**What you will do**
Report how many lines of the source records below contain the string "Select", counting only matches with the same capitalization. Give only the number.

**Source records**
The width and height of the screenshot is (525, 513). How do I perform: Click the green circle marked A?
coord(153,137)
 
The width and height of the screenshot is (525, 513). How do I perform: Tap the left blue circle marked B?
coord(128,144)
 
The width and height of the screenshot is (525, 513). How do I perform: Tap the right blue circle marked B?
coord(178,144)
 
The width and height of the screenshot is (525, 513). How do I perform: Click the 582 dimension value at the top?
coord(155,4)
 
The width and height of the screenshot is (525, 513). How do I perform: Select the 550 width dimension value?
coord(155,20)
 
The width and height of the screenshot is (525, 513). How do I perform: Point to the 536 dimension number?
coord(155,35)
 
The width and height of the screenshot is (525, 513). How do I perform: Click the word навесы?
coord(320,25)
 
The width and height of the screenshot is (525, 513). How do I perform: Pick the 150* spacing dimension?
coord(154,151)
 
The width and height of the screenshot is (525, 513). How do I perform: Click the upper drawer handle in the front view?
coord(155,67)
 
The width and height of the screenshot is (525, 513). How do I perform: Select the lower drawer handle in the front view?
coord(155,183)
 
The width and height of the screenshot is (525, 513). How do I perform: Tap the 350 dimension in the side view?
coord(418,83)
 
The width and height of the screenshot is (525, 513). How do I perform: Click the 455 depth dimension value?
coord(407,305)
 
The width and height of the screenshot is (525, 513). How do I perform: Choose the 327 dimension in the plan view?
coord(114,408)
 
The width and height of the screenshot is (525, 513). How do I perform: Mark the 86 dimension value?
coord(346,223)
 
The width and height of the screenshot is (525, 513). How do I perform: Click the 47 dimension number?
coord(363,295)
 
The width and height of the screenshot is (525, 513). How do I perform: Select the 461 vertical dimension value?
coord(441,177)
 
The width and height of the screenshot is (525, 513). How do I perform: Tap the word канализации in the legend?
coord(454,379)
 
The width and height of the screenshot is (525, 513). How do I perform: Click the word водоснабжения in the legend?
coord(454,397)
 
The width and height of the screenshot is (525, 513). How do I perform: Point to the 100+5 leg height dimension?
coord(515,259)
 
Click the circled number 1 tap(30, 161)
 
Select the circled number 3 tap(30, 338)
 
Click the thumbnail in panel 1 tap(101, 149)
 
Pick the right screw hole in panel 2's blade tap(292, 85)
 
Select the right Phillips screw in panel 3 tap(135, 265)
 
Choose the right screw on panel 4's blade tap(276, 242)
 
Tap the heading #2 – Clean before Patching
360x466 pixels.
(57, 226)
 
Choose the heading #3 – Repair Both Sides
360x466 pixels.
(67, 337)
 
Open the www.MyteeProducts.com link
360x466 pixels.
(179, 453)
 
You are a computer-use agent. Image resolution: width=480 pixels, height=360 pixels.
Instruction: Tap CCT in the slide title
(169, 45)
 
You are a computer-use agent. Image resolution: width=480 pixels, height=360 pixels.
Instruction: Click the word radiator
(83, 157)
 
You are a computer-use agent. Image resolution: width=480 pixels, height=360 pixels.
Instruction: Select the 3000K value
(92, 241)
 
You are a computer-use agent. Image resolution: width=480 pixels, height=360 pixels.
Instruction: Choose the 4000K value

**Answer to this task**
6